In a Twitter announcement detailing the extent of severe weather during the month, the National Oceanic and Atmospheric Administration (NOAA) wrote that May reports were "below normal," though tornado reports were near the 10-year average.
"May 2021 had the 8th fewest tornado watches since 1970," the agency said in a thread.
"Thus far, only 8 EF2+ tornadoes have been confirmed in May 2021. If no additional significant tornadoes are added, this would be the 5th fewest May significant tornadoes in recorded history (1950-present)," it added.
NOAA data shows that the May average from 1991 to 2010 is 276 tornadoes and the 2011 to 2020 average is 272. In May 2021, the U.S. saw 289 preliminary tornado reports.
Conversely, severe weather reports were 720 reports below the 2011 to 2020 average: down to 2,756 from 3,476.
For the first time in seven years, the U.S. had no tornado fatalities in May – a relief for Gulf Coast and Southern states accustomed to unprecedented amounts of tornado activity.

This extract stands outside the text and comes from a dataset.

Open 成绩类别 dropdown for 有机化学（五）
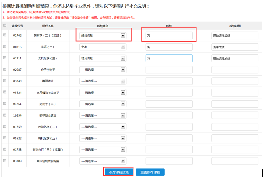 [103, 138]
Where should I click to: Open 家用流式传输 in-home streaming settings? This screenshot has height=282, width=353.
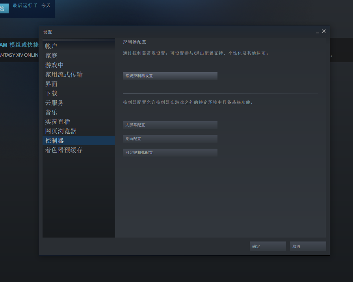[x=63, y=74]
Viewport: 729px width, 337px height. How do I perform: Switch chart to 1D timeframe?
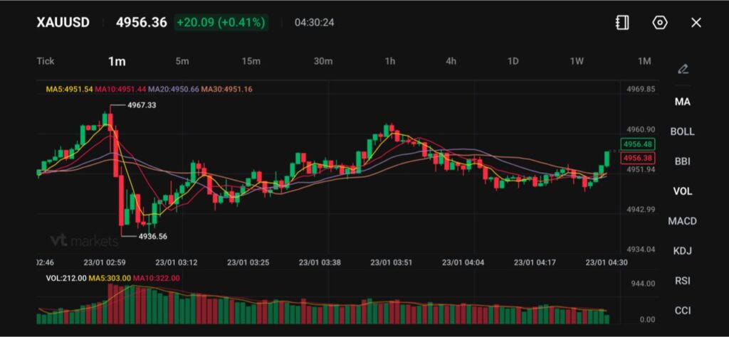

May 2020 saw a record 13 straight days with at least eight or more tornado reports, according to AccuWeather.
The outlet also noted that while no EF5 tornadoes have been reported in the U.S. for more than eight years, some meteorologists believe tornadoes have been underrated by the National Weather Service.
As to the reasoning for why May saw such low-rated activity, AccuWeather cited high temperatures that have swept the country at the beginning of summer, highlighting that tornado numbers typically drop in the hotter months of the season.